I reckon he's gorgeous !!!


----------



## NinaThePitbull

meganc66 said:


> my blue brindle girl


love that strong muzzle !


----------



## MrCanela

heres biggie 11 months old i think hes a fawn...(if u think he looks good vote for him on the Puppy pole)


----------



## proud pitbull owner

*here is*

My boy tex and My girl callie


----------



## Black Rabbit

proud pitbull owner said:


> My boy tex and My girl callie


Your dogs are gorgeous the second one is so sweet looking


----------



## PeanutsMommy

here is my Peanut


----------



## Black Rabbit

Yea Peanut  He's so awesome


----------



## PeanutsMommy

thanks Krystal


----------



## Black Rabbit

He's really looking amazing he's gotten pretty dang buff


----------



## PeanutsMommy

yeah we are working off his winter fat  gotta get that 2 lbs off LOL just playing he is just always go go go. he really has no idea that he gets tired. he seriously will play until he passes out.


----------



## ImPeCcAbLePiT$

My baby Zeus Poppy...









And baby girl Methea....


----------



## Cujo's Mom

*Here is our girl Hazel...*

she is now 5months and 36 pounds. I guess you can call her a chocolate brindle with chocolate ticking pattern.

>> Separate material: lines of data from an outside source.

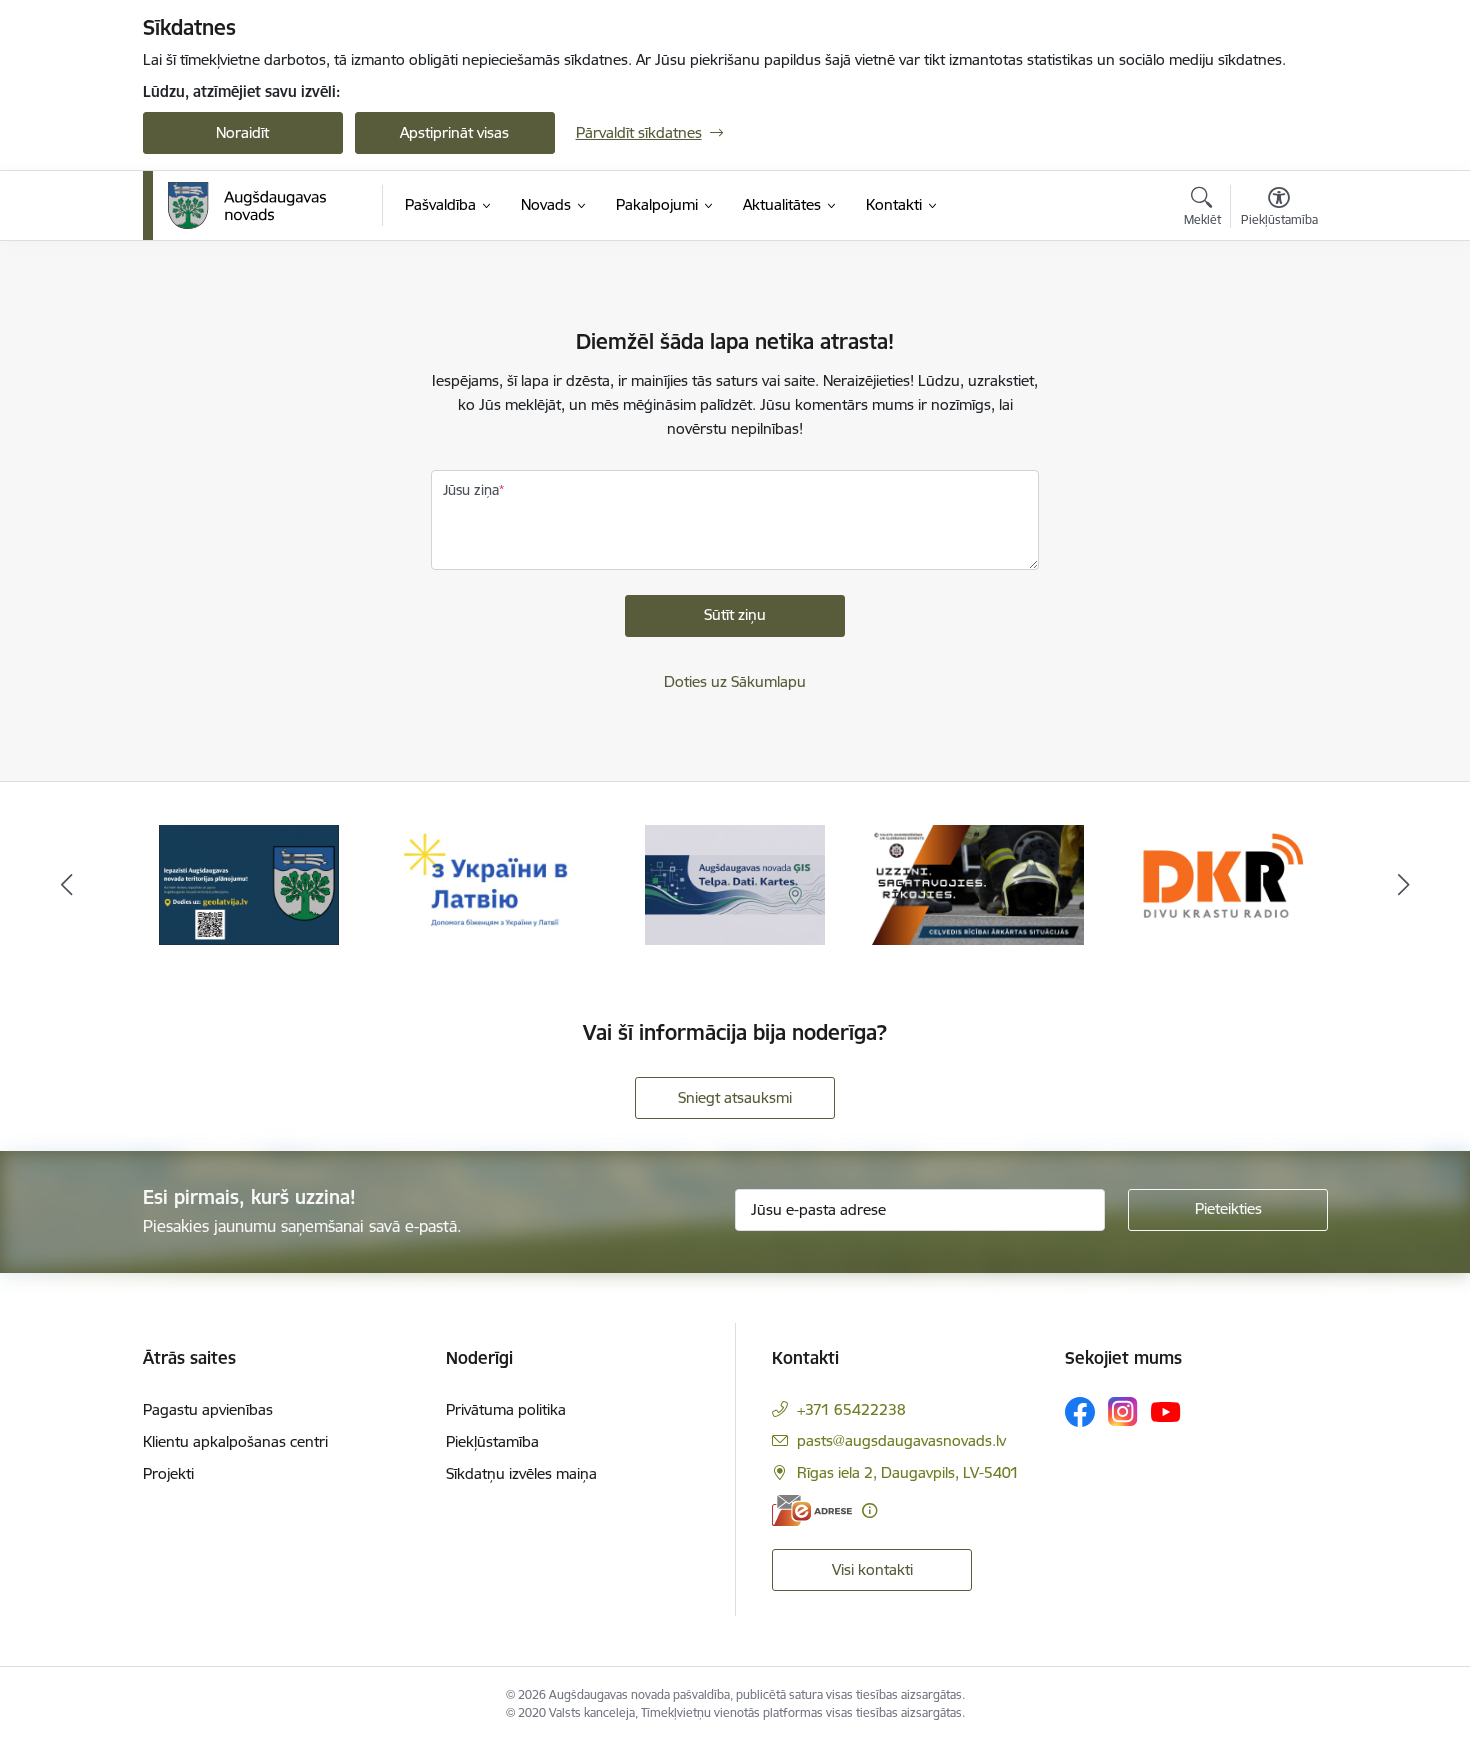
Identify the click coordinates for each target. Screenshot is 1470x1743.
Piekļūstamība (492, 1441)
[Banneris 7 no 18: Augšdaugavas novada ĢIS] (735, 883)
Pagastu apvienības (208, 1409)
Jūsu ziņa (471, 490)
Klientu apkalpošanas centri (235, 1441)
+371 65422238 (851, 1409)
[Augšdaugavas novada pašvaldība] (247, 206)
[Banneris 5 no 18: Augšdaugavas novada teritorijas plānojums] (249, 883)
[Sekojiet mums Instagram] (1123, 1411)
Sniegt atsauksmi (735, 1097)
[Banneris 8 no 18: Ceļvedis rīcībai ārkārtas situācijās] (978, 883)
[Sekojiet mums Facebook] (1080, 1412)
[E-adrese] (812, 1510)
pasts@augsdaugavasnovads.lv (901, 1440)
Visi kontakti (872, 1569)
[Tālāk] (1404, 885)
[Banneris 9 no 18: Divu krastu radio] (1220, 883)
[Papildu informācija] (869, 1510)
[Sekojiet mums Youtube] (1166, 1411)
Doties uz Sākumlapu (735, 681)
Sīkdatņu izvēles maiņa (521, 1473)
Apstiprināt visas (454, 132)
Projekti (168, 1473)
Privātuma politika (506, 1409)
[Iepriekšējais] (67, 885)
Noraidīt (242, 132)
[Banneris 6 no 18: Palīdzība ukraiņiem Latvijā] (492, 883)
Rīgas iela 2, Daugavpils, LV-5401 (908, 1472)
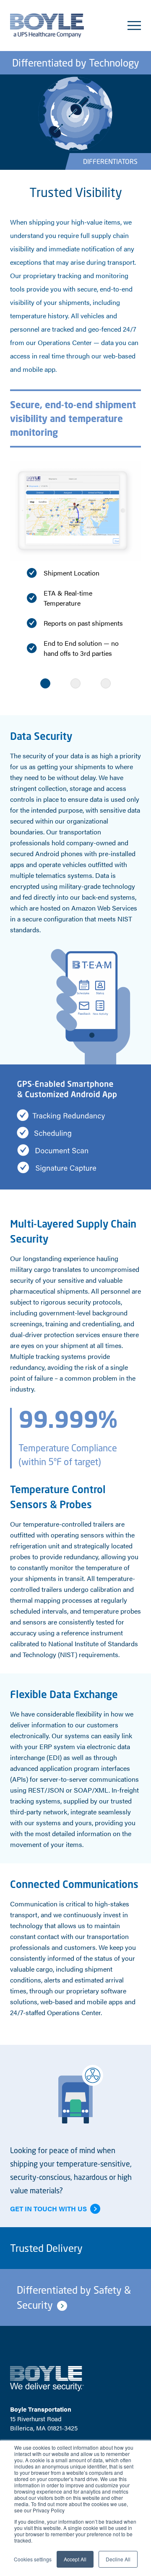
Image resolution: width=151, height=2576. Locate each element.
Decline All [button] (118, 2559)
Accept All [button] (75, 2559)
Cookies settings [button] (33, 2559)
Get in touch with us (48, 2208)
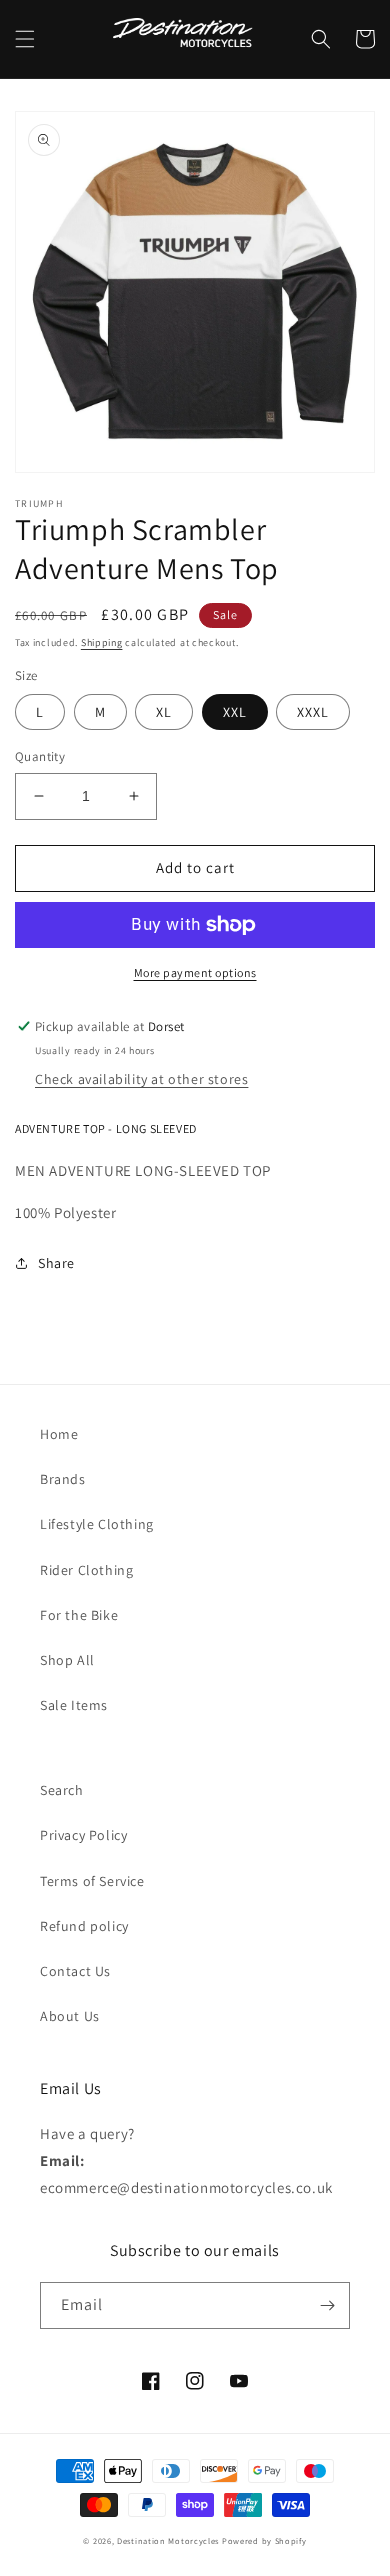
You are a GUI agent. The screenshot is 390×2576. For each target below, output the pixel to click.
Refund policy (84, 1926)
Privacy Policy (83, 1835)
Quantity (40, 756)
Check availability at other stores (141, 1079)
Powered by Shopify (264, 2540)
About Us (70, 2016)
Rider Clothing (86, 1570)
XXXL (313, 712)
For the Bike (79, 1615)
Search (62, 1790)
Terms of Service (92, 1881)
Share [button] (56, 1263)
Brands (63, 1479)
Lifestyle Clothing (97, 1524)
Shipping (102, 642)
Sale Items (74, 1705)
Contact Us (75, 1971)
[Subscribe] (327, 2305)
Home (59, 1434)
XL (164, 712)
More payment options (195, 972)
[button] (25, 39)
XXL (235, 712)
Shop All (67, 1660)
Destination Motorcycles (168, 2540)
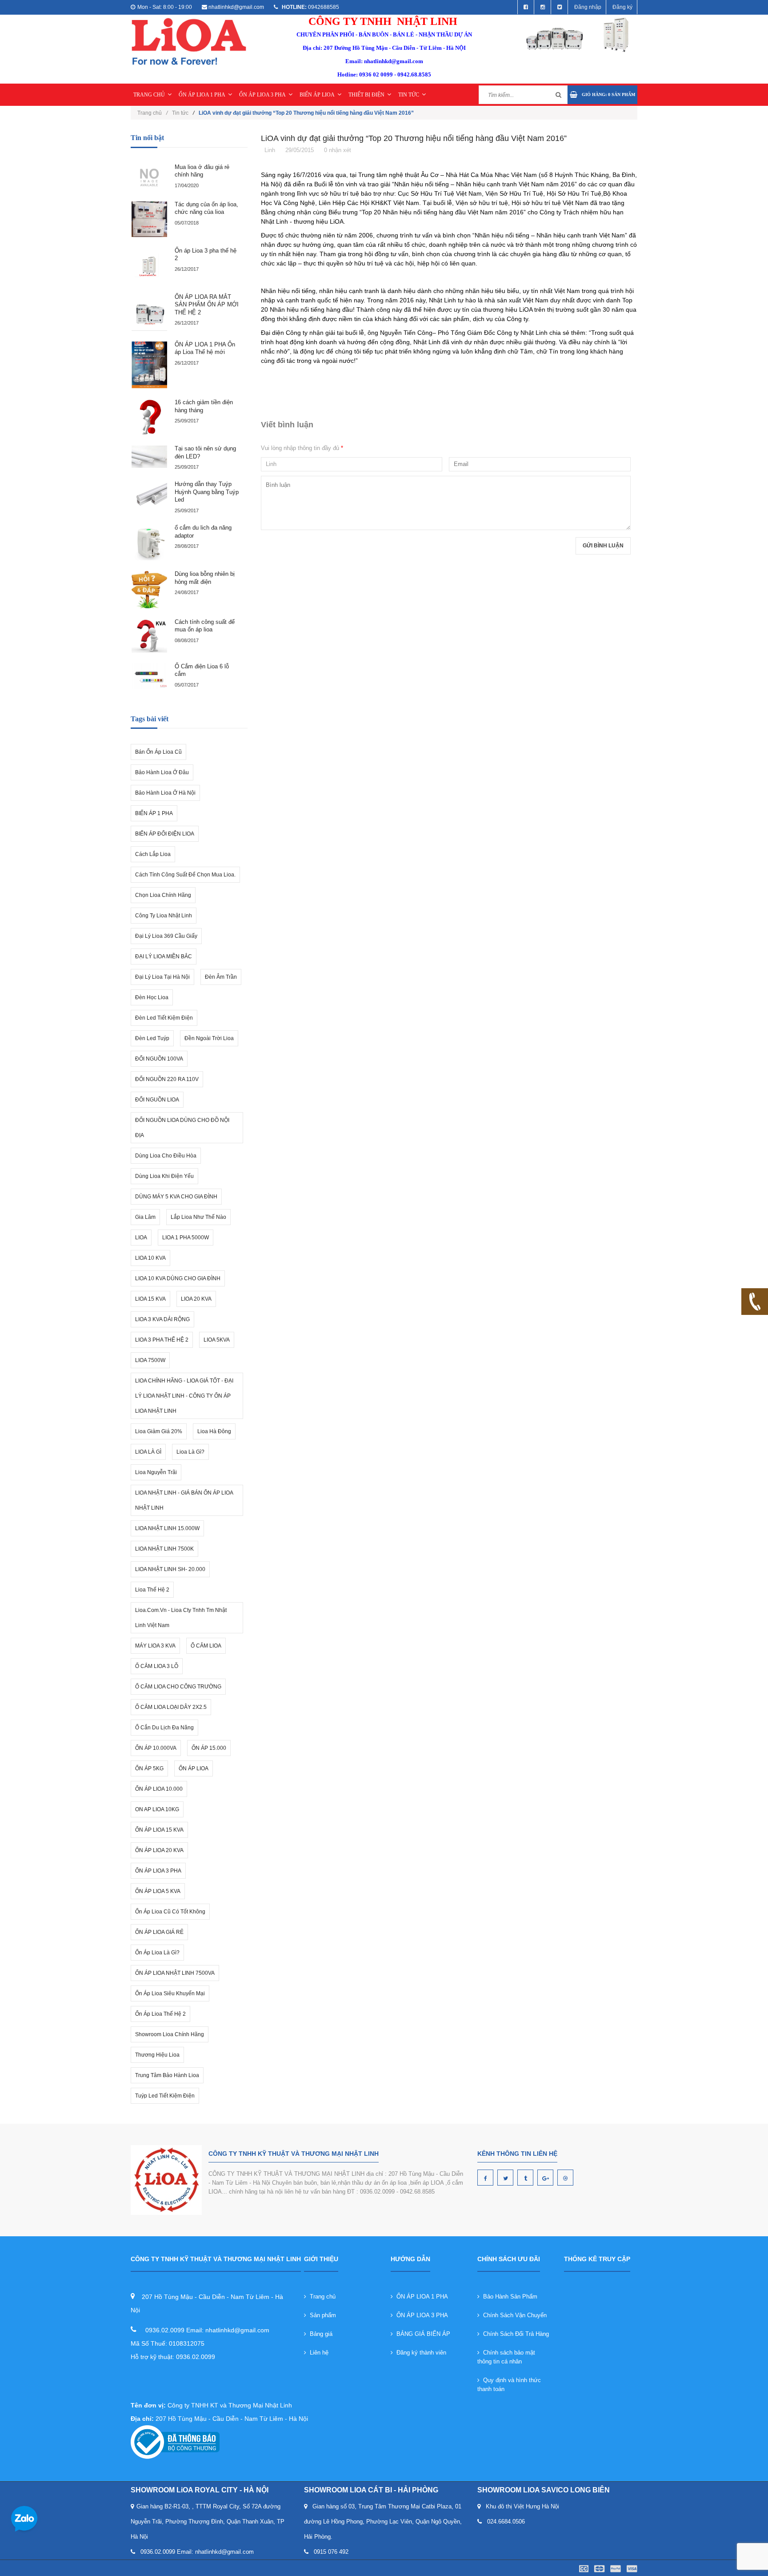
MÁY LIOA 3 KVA (155, 1646)
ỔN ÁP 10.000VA (155, 1748)
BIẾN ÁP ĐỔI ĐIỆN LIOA (164, 834)
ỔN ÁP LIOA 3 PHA (262, 95)
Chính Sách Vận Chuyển (513, 2315)
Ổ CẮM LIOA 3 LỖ (156, 1666)
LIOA (141, 1237)
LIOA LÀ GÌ (148, 1452)
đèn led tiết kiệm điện (164, 1018)
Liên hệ (317, 2352)
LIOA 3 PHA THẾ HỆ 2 (161, 1340)
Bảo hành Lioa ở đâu (162, 772)
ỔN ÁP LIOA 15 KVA (159, 1830)
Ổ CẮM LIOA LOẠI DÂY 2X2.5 (171, 1707)
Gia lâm (145, 1217)
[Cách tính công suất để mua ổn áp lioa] (149, 636)
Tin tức (180, 113)
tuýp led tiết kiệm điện (165, 2096)
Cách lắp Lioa (153, 854)
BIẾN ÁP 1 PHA (154, 813)
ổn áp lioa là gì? (157, 1952)
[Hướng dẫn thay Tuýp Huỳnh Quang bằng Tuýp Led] (149, 495)
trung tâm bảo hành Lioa (167, 2075)
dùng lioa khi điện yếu (164, 1176)
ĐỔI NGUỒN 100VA (159, 1059)
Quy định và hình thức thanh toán (509, 2384)
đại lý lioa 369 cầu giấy (166, 936)
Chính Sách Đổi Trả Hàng (514, 2334)
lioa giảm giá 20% (158, 1431)
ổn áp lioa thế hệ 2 (160, 2014)
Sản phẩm (321, 2315)
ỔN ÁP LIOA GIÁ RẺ (159, 1932)
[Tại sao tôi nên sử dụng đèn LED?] (149, 457)
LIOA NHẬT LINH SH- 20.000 (170, 1569)
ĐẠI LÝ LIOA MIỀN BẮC (163, 956)
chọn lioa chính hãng (163, 895)
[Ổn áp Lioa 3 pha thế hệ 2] (149, 265)
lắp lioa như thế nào (198, 1217)
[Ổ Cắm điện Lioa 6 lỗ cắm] (149, 676)
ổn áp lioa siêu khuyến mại (170, 1993)
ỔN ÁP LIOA (193, 1768)
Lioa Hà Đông (214, 1431)
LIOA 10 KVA (150, 1258)
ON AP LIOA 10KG (157, 1809)
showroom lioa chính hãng (169, 2034)
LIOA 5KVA (217, 1340)
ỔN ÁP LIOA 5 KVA (157, 1891)
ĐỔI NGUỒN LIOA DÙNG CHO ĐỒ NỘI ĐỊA (182, 1127)
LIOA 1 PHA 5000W (185, 1237)
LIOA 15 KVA (150, 1299)
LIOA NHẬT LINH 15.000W (167, 1528)
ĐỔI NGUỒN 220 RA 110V (167, 1079)
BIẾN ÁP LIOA (317, 95)
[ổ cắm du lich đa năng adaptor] (149, 542)
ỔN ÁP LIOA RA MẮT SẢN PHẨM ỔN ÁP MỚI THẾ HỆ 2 (207, 304)
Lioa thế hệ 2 (152, 1590)
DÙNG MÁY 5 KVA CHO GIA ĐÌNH (176, 1197)
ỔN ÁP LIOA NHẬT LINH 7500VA (175, 1973)
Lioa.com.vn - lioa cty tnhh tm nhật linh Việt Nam (181, 1617)
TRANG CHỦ (149, 95)
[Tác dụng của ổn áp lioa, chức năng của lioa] (149, 219)
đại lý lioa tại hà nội (162, 977)
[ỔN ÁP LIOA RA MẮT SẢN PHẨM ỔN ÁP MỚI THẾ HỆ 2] (149, 312)
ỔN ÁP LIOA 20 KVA (159, 1850)
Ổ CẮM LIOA (206, 1646)
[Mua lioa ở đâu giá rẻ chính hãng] (149, 177)
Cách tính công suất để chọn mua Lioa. (185, 875)
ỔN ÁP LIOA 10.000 (159, 1789)
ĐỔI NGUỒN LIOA (157, 1100)
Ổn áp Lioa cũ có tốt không (170, 1912)
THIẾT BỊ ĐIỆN (366, 95)
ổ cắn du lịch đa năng (164, 1727)
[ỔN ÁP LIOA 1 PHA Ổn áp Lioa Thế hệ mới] (149, 365)
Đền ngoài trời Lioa (209, 1038)
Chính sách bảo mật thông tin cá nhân (506, 2357)
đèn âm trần (221, 977)
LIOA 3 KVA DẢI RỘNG (162, 1319)
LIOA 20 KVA (196, 1299)
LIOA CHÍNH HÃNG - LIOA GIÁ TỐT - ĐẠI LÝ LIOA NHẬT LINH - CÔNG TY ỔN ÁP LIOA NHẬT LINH (184, 1396)
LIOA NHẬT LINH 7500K (164, 1549)
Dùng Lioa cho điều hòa (165, 1156)
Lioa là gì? (190, 1452)
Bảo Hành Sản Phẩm (508, 2296)
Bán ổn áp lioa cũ (158, 752)
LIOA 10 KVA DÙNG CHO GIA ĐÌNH (177, 1278)
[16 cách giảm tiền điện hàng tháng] (149, 417)
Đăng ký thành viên (419, 2352)
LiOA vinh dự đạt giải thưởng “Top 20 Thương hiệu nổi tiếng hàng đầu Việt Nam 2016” (414, 138)
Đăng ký (622, 7)
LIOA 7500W (150, 1360)
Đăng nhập (587, 7)
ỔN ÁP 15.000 (209, 1748)
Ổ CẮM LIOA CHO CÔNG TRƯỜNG (178, 1687)
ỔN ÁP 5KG (149, 1768)
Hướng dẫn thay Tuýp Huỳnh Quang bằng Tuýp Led (207, 492)
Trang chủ (321, 2296)
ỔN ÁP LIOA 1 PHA (202, 95)
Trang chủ (152, 113)
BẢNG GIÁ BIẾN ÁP (421, 2334)
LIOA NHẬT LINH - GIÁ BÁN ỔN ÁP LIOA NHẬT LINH (184, 1500)
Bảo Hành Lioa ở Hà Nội (165, 793)
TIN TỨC (408, 95)
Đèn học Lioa (151, 997)
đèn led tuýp (152, 1038)
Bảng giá (319, 2334)
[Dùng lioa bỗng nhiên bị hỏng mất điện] (149, 589)
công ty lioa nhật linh (163, 915)
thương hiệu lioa (157, 2055)
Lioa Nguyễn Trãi (156, 1472)
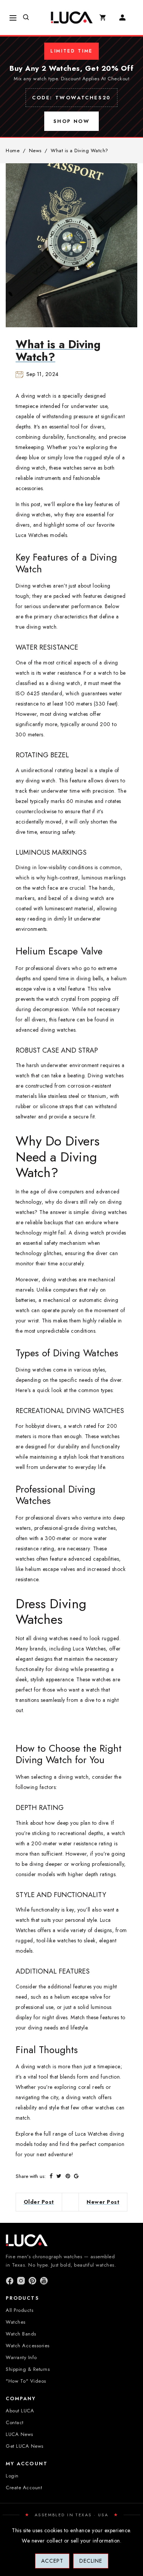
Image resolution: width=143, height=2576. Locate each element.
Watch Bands (21, 2333)
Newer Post (103, 2202)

All the brindled puppy photos are so cute! :clap:


----------



## SkyBlue27




----------



## Black Rabbit

Awwwwwwwwwwwww way cute


----------



## Elvisfink

Here are the Brindle dogs I've owned.
Poison Ivy 2010


















Miss Tweak 1999


















Kaos 1982


----------



## PeanutsMommy

dang Ivy is looking so beautiful!


----------



## Nizmo

sativa


----------



## Mom_of_Kambo

I love showin' my girl


----------



## dixieland

Here is my 3 yr old female Pretty Girl


----------



## meganc66

Great shots, everyone, and thanks for the compliments on my girl as well!

Everyone's doggies are looking so lovely, I love me some brindle  heehee


----------



## Amno

*Better late than never?*

I adopted my girl in 2012








She was 42 lbs, sick and hungry when I adopted her. Now she's a big-boned 72 pounds!


----------